In de herfst van zijn indrukwekkende loopbaan maakt Woody Allen een bitterzoete komedie van romantische snit. Achter de amoureuze en komische verwikkelingen lijkt subtiel een weemoedige terugblik op zijn eigen leven verscholen.

Voor een tachtiger heeft Woody Allen (uit 1935, het geboortejaar van Elvis) een onbedaarlijke werklust. Met Café Society levert hij zijn jaarlijkse film af, nummer 47 inmiddels, en tussen het werk voor die film door schreef en regisseerde hij een tv-miniserie – Crisis in Six Episodes, dit najaar op de Amerikaanse buis – waarin hij tevens acteert.
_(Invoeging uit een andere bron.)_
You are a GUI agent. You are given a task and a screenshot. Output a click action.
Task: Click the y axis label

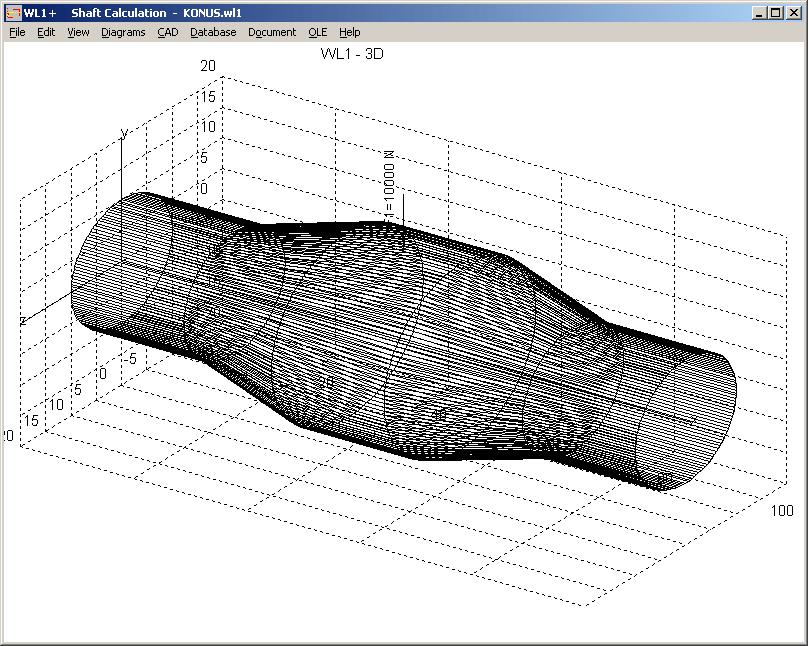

Van sleet heeft de workaholic geen last. Café Society is klassiek Woody Allen, van het vertrouwde niveau. Plus iets extra’s.

Café Society

De film opent met een wonderschoon dollyshot van een poolparty in Hollywood. Kunstlicht en natuurlijk strijklicht van de ondergaande zon vermengen zich tot een feeëriek beeld. Het is een idylle, alles is perfect: niet alleen het licht en de entourage, ook de mensen rond het zwembad personifiëren succes. Anderhalf uur later, in het grijze ochtendlicht van New York, is de illusie leeggelopen. Aan het slot – dat herinnert aan Ettore Scola’s C’eravamo tanto amati (Wat hielden we van elkaar) – blijkt er altijd meer te wensen dan de werkelijkheid heeft te bieden.

Geliefde van twee minnaars
Café Society opent – wellicht niet toevallig – in 1935, Allens geboortejaar. Terwijl het in de rest van Amerika volop crisis is, begint de droommachine van Hollywood op temperatuur te komen. De Joodse immigrantenzoon Bobby Dorfman (Jesse Eisenberg) komt uit New York over naar de westkust. Hij hoopt bij zijn oom Phil Stern (Steve Carell), een succesvolle filmimpressario, een baantje te vinden.

Oom Phil vraagt zijn secretaresse, Vonnie (Kristen Stewart, Joan Jett in de biopic The Runaways en Sneeuwwitje in Snow White and the Huntsman), om zijn neef in Hollywood te introduceren. Wat volgt is het soort comedy of manners waar de Italiaanse toneelschrijver Goldini het patent op had, alleen is de knecht van twee meesters nu de geliefde van twee minnaars. Die minnaars kennen elkaar, maar hebben verder geen idee. De kijker wel en die verkneukelt zich.

Jonge versie van de regisseur
Maar Café Society is een romantische komedie van het bitterzoete soort. De liefde dwingt tot onmogelijke keuzes en al is Bobby, weer terug aan de oostkust, de gevierde gastheer van de populairste uitgaansgelegenheid van sjiek New York en gelukkig getrouwd bovendien, de hernieuwde kennismaking met Vonnie, nu de Hollywood-roddel blabla-ende echtgenote van een rijke zakenman, schudt bezonken gevoelens op. Maar de keuzes zijn gemaakt, wat had kunnen zijn een fantasie.

Café Society

Die weemoed is de parfum die uit een flacon van typisch Alleneske humor walmt. Die krijgt vorm via een reeks voortreffelijke bijrollen. Bobby’s verwanten, de Dorfmans, vormen de archetypische Joodse familie, met bazige moeder Rose (Jeannie Berlin), bitsige vader Marty (de Engelse acteur Ken Stott), criminele broer Ben (Corey Stoll) en zus Evelyn (Sari Lennick), die is getrouwd met de communistische intellectueel Leonard (Stephen Kunken). Allen zet ze in als komisch contrapunt. Jesse Eisenberg speelt als Bobby de jongere versie van de regisseur. Het is verleidelijk om in Vonnie een jonge Diane Keaton (denk aan de driehoeksverhouding in Manhattan) te zien.

Dat het Allen met zijn zevenenveertigste film om meer te doen is dan komedie, blijkt uit zijn voice-overs. Ze vullen de gaten in de tijdslijn van het verhaal en leveren commentaar op de handeling. “Dromen zijn dromen” verzuchten Vonnie en Bobby, lang nadat de beslissende keuzes zijn gemaakt maar de hartstocht nog steeds gloeit. Ware liefde dooft nimmer en zonder illusies is het leven een sleur. Gelukkig is er film, de ultieme illusie.